[Lines for locating text and elements]
##############################
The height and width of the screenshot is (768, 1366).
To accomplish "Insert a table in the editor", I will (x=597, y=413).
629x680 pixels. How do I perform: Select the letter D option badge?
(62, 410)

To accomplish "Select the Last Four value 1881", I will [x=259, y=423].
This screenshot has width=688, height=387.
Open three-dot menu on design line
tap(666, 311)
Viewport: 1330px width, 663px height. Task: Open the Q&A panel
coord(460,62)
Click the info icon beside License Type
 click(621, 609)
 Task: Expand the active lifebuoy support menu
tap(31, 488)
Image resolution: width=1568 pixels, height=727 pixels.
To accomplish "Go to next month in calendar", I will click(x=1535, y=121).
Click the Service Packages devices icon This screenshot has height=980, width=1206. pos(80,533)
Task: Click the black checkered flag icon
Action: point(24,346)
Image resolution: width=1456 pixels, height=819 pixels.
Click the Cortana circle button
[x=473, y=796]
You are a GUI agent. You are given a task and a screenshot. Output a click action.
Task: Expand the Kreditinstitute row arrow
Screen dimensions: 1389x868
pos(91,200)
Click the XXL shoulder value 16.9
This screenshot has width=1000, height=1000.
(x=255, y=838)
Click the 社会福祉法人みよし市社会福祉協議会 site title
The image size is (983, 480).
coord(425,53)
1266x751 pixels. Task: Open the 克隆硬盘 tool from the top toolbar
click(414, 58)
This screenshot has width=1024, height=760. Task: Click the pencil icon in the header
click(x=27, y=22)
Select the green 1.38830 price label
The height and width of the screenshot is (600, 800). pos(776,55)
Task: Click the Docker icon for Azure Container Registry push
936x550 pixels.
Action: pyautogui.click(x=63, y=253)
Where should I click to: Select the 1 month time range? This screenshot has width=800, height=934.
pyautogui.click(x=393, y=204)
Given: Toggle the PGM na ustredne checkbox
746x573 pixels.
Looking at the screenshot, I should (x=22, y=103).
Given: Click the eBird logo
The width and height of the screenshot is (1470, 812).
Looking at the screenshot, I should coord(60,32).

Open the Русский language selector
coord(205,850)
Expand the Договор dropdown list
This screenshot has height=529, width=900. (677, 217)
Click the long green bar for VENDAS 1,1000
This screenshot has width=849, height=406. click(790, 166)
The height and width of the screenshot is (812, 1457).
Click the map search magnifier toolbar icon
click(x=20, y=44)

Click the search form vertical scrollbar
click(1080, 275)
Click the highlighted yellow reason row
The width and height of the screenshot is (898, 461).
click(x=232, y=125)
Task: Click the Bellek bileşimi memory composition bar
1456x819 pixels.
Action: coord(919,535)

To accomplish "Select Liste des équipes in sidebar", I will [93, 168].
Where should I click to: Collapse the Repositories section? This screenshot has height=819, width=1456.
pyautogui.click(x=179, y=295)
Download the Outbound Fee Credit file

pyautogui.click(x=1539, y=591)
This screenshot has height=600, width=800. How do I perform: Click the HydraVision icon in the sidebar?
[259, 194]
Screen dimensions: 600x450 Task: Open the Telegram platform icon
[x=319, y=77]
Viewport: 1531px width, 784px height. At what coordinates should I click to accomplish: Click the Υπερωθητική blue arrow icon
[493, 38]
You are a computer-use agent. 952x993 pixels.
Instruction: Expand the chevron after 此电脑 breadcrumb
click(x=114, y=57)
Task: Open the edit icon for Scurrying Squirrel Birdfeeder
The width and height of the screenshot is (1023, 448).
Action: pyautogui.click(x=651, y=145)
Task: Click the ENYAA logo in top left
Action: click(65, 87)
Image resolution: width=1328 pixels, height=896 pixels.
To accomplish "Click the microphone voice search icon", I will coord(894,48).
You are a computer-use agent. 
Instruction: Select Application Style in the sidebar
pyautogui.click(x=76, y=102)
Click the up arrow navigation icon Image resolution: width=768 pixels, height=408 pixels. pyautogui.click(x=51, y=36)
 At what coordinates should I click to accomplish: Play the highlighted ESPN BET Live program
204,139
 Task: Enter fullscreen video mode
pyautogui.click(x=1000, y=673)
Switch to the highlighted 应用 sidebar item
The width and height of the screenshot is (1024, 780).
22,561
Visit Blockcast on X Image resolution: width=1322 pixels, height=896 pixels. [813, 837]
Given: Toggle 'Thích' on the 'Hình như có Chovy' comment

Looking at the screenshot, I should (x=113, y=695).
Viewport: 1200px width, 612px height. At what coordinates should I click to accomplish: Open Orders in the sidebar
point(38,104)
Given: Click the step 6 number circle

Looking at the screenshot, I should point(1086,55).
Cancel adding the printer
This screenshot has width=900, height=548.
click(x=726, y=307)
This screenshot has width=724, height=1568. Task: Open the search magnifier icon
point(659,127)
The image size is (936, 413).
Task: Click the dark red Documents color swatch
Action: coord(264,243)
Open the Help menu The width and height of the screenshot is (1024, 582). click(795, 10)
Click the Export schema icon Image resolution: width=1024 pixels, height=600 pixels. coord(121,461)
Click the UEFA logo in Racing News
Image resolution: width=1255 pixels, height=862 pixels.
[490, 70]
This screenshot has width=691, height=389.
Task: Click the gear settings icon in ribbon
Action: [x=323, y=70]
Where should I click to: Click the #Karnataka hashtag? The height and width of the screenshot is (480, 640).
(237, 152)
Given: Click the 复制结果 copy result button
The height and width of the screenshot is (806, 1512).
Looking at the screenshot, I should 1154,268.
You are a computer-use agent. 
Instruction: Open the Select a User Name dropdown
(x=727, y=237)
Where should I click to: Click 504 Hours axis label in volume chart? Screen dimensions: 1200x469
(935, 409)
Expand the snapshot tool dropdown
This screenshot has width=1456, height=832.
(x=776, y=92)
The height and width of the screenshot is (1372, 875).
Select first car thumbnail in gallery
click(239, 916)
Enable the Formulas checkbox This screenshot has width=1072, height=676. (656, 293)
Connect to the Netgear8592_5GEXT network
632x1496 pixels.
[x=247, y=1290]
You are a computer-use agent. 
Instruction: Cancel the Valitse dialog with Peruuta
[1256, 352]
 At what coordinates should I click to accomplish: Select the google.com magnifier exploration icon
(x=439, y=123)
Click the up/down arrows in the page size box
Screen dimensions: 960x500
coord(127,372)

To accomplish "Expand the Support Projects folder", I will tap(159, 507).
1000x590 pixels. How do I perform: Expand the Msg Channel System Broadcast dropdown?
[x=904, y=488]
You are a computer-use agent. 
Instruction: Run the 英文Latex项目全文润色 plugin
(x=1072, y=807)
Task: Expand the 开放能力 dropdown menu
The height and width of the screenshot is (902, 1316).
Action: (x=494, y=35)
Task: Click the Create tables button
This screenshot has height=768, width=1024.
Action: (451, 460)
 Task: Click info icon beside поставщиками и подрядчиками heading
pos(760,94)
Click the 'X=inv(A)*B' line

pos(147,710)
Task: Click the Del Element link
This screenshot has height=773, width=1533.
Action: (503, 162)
##############################
REQUIREMENTS - Can you update the lines above so that "Kreditinstitute" becomes "Credit Institutions" and nothing else changes?

RESPONSE -
The height and width of the screenshot is (768, 1366).
To accomplish "Insert a table in the editor", I will (x=597, y=413).
629x680 pixels. How do I perform: Select the letter D option badge?
(62, 410)

To accomplish "Select the Last Four value 1881", I will [x=259, y=423].
This screenshot has width=688, height=387.
Open three-dot menu on design line
tap(666, 311)
Viewport: 1330px width, 663px height. Task: Open the Q&A panel
coord(460,62)
Click the info icon beside License Type
 click(621, 609)
 Task: Expand the active lifebuoy support menu
tap(31, 488)
Image resolution: width=1568 pixels, height=727 pixels.
To accomplish "Go to next month in calendar", I will click(x=1535, y=121).
Click the Service Packages devices icon This screenshot has height=980, width=1206. pos(80,533)
Task: Click the black checkered flag icon
Action: point(24,346)
Image resolution: width=1456 pixels, height=819 pixels.
Click the Cortana circle button
[x=473, y=796]
You are a GUI agent. You are given a task and a screenshot. Output a click action.
Task: Expand the Credit Institutions row arrow
Screen dimensions: 1389x868
pos(91,200)
Click the XXL shoulder value 16.9
This screenshot has width=1000, height=1000.
(x=255, y=838)
Click the 社会福祉法人みよし市社会福祉協議会 site title
The image size is (983, 480).
coord(425,53)
1266x751 pixels. Task: Open the 克隆硬盘 tool from the top toolbar
click(414, 58)
This screenshot has width=1024, height=760. Task: Click the pencil icon in the header
click(x=27, y=22)
Select the green 1.38830 price label
The height and width of the screenshot is (600, 800). pos(776,55)
Task: Click the Docker icon for Azure Container Registry push
936x550 pixels.
Action: pyautogui.click(x=63, y=253)
Where should I click to: Select the 1 month time range? This screenshot has width=800, height=934.
pyautogui.click(x=393, y=204)
Given: Toggle the PGM na ustredne checkbox
746x573 pixels.
Looking at the screenshot, I should (x=22, y=103).
Given: Click the eBird logo
The width and height of the screenshot is (1470, 812).
Looking at the screenshot, I should coord(60,32).

Open the Русский language selector
coord(205,850)
Expand the Договор dropdown list
This screenshot has height=529, width=900. (677, 217)
Click the long green bar for VENDAS 1,1000
This screenshot has width=849, height=406. click(790, 166)
The height and width of the screenshot is (812, 1457).
Click the map search magnifier toolbar icon
click(x=20, y=44)

Click the search form vertical scrollbar
click(1080, 275)
Click the highlighted yellow reason row
The width and height of the screenshot is (898, 461).
click(x=232, y=125)
Task: Click the Bellek bileşimi memory composition bar
1456x819 pixels.
Action: coord(919,535)

To accomplish "Select Liste des équipes in sidebar", I will [93, 168].
Where should I click to: Collapse the Repositories section? This screenshot has height=819, width=1456.
pyautogui.click(x=179, y=295)
Download the Outbound Fee Credit file

pyautogui.click(x=1539, y=591)
This screenshot has height=600, width=800. How do I perform: Click the HydraVision icon in the sidebar?
[259, 194]
Screen dimensions: 600x450 Task: Open the Telegram platform icon
[x=319, y=77]
Viewport: 1531px width, 784px height. At what coordinates should I click to accomplish: Click the Υπερωθητική blue arrow icon
[493, 38]
You are a computer-use agent. 952x993 pixels.
Instruction: Expand the chevron after 此电脑 breadcrumb
click(x=114, y=57)
Task: Open the edit icon for Scurrying Squirrel Birdfeeder
The width and height of the screenshot is (1023, 448).
Action: pyautogui.click(x=651, y=145)
Task: Click the ENYAA logo in top left
Action: click(65, 87)
Image resolution: width=1328 pixels, height=896 pixels.
To accomplish "Click the microphone voice search icon", I will coord(894,48).
You are a computer-use agent. 
Instruction: Select Application Style in the sidebar
pyautogui.click(x=76, y=102)
Click the up arrow navigation icon Image resolution: width=768 pixels, height=408 pixels. pyautogui.click(x=51, y=36)
 At what coordinates should I click to accomplish: Play the highlighted ESPN BET Live program
204,139
 Task: Enter fullscreen video mode
pyautogui.click(x=1000, y=673)
Switch to the highlighted 应用 sidebar item
The width and height of the screenshot is (1024, 780).
22,561
Visit Blockcast on X Image resolution: width=1322 pixels, height=896 pixels. [813, 837]
Given: Toggle 'Thích' on the 'Hình như có Chovy' comment

Looking at the screenshot, I should (x=113, y=695).
Viewport: 1200px width, 612px height. At what coordinates should I click to accomplish: Open Orders in the sidebar
point(38,104)
Given: Click the step 6 number circle

Looking at the screenshot, I should point(1086,55).
Cancel adding the printer
This screenshot has width=900, height=548.
click(x=726, y=307)
This screenshot has width=724, height=1568. Task: Open the search magnifier icon
point(659,127)
The image size is (936, 413).
Task: Click the dark red Documents color swatch
Action: coord(264,243)
Open the Help menu The width and height of the screenshot is (1024, 582). click(795, 10)
Click the Export schema icon Image resolution: width=1024 pixels, height=600 pixels. coord(121,461)
Click the UEFA logo in Racing News
Image resolution: width=1255 pixels, height=862 pixels.
[490, 70]
This screenshot has width=691, height=389.
Task: Click the gear settings icon in ribbon
Action: [x=323, y=70]
Where should I click to: Click the #Karnataka hashtag? The height and width of the screenshot is (480, 640).
(237, 152)
Given: Click the 复制结果 copy result button
The height and width of the screenshot is (806, 1512).
Looking at the screenshot, I should 1154,268.
You are a computer-use agent. 
Instruction: Open the Select a User Name dropdown
(x=727, y=237)
Where should I click to: Click 504 Hours axis label in volume chart? Screen dimensions: 1200x469
(935, 409)
Expand the snapshot tool dropdown
This screenshot has width=1456, height=832.
(x=776, y=92)
The height and width of the screenshot is (1372, 875).
Select first car thumbnail in gallery
click(239, 916)
Enable the Formulas checkbox This screenshot has width=1072, height=676. (656, 293)
Connect to the Netgear8592_5GEXT network
632x1496 pixels.
[x=247, y=1290]
You are a computer-use agent. 
Instruction: Cancel the Valitse dialog with Peruuta
[1256, 352]
 At what coordinates should I click to accomplish: Select the google.com magnifier exploration icon
(x=439, y=123)
Click the up/down arrows in the page size box
Screen dimensions: 960x500
coord(127,372)

To accomplish "Expand the Support Projects folder", I will tap(159, 507).
1000x590 pixels. How do I perform: Expand the Msg Channel System Broadcast dropdown?
[x=904, y=488]
You are a computer-use agent. 
Instruction: Run the 英文Latex项目全文润色 plugin
(x=1072, y=807)
Task: Expand the 开放能力 dropdown menu
The height and width of the screenshot is (902, 1316).
Action: (x=494, y=35)
Task: Click the Create tables button
This screenshot has height=768, width=1024.
Action: (451, 460)
 Task: Click info icon beside поставщиками и подрядчиками heading
pos(760,94)
Click the 'X=inv(A)*B' line

pos(147,710)
Task: Click the Del Element link
This screenshot has height=773, width=1533.
Action: (503, 162)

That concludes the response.